The Columbia River has changed radically over the last 100 years, and today the system can only support a fraction of the once-mighty populations of fish such as salmon and steelhead that split their lives between freshwater and the open ocean. Since 1974, the Columbia River Estuary Taskforce has been working to protect and restore the estuary’s vital habitats and functions. Biohabitats was contracted to restore the Fee-Simon wetland by breaching the existing levee in five locations and re-connecting the existing backwater channel networks to the South Fork Klaskanine River, restoring the daily natural tidal processes that were eliminated by the levee.
One of the challenges for the salmonids that breed in that river is the flat, open structure of the channel, with water that moves uniformly and rapidly through the system. To improve the fish habitat, Biohabitats placed large woody debris into the river to create refuges for juvenile fish and pools of slow-moving water with rich foraging opportunities. Perhaps most importantly, restoration brought the floodplain and isolated wetlands back into contact with the river’s main channel.

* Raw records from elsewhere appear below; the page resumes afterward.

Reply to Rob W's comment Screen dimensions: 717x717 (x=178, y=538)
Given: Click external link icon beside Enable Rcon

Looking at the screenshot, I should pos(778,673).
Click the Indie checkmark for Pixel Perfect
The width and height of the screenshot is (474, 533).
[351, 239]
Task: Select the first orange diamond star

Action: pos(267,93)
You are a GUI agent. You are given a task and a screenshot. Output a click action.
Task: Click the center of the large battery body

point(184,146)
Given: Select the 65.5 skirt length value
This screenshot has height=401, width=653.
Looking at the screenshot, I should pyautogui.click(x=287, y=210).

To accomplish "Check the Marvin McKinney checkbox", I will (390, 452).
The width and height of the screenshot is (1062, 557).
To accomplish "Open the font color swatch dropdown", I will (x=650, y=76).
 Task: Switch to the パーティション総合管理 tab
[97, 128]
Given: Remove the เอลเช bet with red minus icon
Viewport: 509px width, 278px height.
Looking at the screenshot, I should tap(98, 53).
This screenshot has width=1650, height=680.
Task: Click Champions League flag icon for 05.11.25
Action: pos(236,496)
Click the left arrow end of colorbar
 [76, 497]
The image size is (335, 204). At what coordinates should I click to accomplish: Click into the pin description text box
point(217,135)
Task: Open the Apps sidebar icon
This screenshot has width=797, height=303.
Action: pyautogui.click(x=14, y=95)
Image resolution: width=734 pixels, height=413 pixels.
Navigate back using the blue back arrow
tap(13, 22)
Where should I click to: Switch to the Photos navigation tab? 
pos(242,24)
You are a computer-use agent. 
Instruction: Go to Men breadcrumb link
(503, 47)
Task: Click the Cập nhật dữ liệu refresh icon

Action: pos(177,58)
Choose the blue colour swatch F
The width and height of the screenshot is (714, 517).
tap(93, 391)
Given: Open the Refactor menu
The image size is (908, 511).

Biohabitats’ responsibilities included project planning and scheduling, sequencing and designing methods for the construction, erosion and sediment control, excavation, installing large woody debris, and overseeing the replanting. This project had a wide array of energetic project stakeholders, including the Natural Resources Conservation Service, and it was the result of years of permitting and planning. The final construction schedule was highly compressed, requiring seamless coordination and strong project leadership.